На каталке на боку лежала женщина, одутловатое лицо не позволило сразу определить возраст, без исподнего, согнув ноги в коленях так, что с прохода сразу видно было, коего полу пострадавшая. Из двух голых ягодиц видна была лишь верхняя половина, ибо, что выходило из заднего прохода, не переставая ни на минуту, с лихвой хватило бы на анализ небольшого города. Эта куча источала невероятный запах. К горлу подошел комок, и я с трудом его подавил. Нашел маску и занялся обследованием.
Из анамнеза стало ясно, что женщина, будучи в глубоко в нетрезвом состоянии, из показаний родственника, самостоятельно боднула батарею, от чего у нее случилось отключение сознания.
Я обследовал голову пострадавшей, коя находилась в глубокой мозговой коме, увидел ровное отверстие, словно пулевое, оно вдавалось глубоко в головной мозг.
Подошла медицинская сестра:
– Не получается найти вену, пробовала, ну никак, – пожаловалась молодая сестра.
Я, опустив ее руку чуть ниже тела, зажал, перетянул бледное предплечье жгутом.
– О, как же я сразу не увидела эту венку! – воскликнула девушка.

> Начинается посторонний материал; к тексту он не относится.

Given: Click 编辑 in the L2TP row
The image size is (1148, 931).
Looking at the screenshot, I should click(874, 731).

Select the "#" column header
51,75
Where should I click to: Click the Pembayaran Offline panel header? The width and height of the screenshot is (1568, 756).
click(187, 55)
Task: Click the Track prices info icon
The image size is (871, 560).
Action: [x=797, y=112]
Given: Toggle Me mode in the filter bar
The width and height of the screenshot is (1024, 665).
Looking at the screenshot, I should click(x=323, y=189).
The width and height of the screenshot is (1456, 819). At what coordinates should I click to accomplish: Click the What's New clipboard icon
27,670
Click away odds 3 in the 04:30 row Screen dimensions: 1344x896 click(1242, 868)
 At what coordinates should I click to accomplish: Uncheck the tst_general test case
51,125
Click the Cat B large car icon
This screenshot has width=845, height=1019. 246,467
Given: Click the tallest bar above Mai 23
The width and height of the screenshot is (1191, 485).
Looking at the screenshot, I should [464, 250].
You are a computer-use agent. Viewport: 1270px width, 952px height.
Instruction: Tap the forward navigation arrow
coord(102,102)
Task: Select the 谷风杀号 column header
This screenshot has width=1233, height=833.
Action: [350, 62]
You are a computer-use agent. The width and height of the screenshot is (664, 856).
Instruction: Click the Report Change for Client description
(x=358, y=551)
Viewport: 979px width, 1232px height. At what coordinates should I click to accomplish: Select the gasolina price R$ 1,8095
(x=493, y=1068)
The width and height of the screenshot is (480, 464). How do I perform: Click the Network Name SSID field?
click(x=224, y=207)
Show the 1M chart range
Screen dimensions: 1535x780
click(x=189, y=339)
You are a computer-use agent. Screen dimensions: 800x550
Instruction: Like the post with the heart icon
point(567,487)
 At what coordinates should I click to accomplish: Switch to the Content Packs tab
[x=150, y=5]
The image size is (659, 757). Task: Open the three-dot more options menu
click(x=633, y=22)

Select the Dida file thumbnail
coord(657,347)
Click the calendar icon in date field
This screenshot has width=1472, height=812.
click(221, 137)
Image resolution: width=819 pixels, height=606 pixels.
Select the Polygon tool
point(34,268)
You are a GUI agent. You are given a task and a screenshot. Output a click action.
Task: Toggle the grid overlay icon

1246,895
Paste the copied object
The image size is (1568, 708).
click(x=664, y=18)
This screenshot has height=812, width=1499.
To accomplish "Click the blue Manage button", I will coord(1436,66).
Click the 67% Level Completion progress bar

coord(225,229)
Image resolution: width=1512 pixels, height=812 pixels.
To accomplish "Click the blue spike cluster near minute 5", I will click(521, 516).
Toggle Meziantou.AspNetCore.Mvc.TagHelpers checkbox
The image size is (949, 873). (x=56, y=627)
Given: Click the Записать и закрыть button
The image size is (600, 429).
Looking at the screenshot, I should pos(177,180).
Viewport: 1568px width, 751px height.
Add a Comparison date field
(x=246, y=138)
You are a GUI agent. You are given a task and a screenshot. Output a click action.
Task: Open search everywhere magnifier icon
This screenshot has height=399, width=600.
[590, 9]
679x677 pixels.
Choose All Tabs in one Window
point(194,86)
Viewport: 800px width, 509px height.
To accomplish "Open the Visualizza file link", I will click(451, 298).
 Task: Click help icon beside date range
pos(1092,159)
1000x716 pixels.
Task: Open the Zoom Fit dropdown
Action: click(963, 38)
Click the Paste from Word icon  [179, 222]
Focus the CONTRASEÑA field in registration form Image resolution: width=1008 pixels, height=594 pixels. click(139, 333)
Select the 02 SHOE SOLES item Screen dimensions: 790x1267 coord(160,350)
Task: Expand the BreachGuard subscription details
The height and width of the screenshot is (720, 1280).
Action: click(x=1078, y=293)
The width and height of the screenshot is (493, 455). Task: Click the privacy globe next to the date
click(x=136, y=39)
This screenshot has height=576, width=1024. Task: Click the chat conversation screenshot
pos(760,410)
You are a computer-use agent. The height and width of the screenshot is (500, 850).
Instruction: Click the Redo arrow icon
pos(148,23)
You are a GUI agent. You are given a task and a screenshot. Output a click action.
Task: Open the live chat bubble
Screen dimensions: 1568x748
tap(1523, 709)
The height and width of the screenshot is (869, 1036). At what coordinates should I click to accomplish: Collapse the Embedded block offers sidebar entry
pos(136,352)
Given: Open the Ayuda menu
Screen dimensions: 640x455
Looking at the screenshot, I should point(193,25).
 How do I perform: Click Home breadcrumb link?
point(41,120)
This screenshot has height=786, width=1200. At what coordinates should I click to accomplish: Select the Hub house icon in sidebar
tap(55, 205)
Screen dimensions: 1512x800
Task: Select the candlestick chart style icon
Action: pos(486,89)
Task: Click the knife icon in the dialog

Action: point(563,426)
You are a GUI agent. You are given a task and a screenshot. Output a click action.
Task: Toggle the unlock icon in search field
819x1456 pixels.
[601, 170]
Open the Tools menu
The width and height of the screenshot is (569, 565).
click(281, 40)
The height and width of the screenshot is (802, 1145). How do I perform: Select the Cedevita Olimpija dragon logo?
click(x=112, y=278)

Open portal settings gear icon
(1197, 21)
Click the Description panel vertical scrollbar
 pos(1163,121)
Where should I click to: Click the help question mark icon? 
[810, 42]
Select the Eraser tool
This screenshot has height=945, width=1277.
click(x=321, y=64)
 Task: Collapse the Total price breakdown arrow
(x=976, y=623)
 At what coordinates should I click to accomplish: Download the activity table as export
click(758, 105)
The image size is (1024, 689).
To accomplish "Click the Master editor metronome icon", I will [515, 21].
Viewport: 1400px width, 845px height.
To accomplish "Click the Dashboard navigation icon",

Но было уже поздно, я с удовольствием показал мастер-класс по катетеризации вен, чем потешил свое самолюбие. Потом, правда, потребовалась центральная вена, но для начала лечения и такой венозный доступ вполне допустим.
Давление практически на нуле. Начали капать. Санитарка, не переставая давиться и бэкать, стала разгребать завал у ягодиц. После бутылки раствора пострадавшая стал просыпаться.
Ее повезли в рентген кабинет, где она благополучно навалила еще кучу зловонных отходов жизнедеятельности.
На рентгенограмме подтвердилась лживость показаний родственников – углом батареи невозможно проделать идеально ровное отверстие в черепе. Пусть полиция разбирается.
Чуть позже женщина очнулась. Удивительно, но очаговой симптоматики мы не нашли. Ничего толком не помнит. Пили втроем, дальше – темно. Побрили и офигели от количества шрамов. На голове будто играли в крестики – нолики. Женщина, вздохнув, созналась, что, будучи в нетрезвом состоянии, она буйна, и ее нередко останавливал крепкий мужской тумак.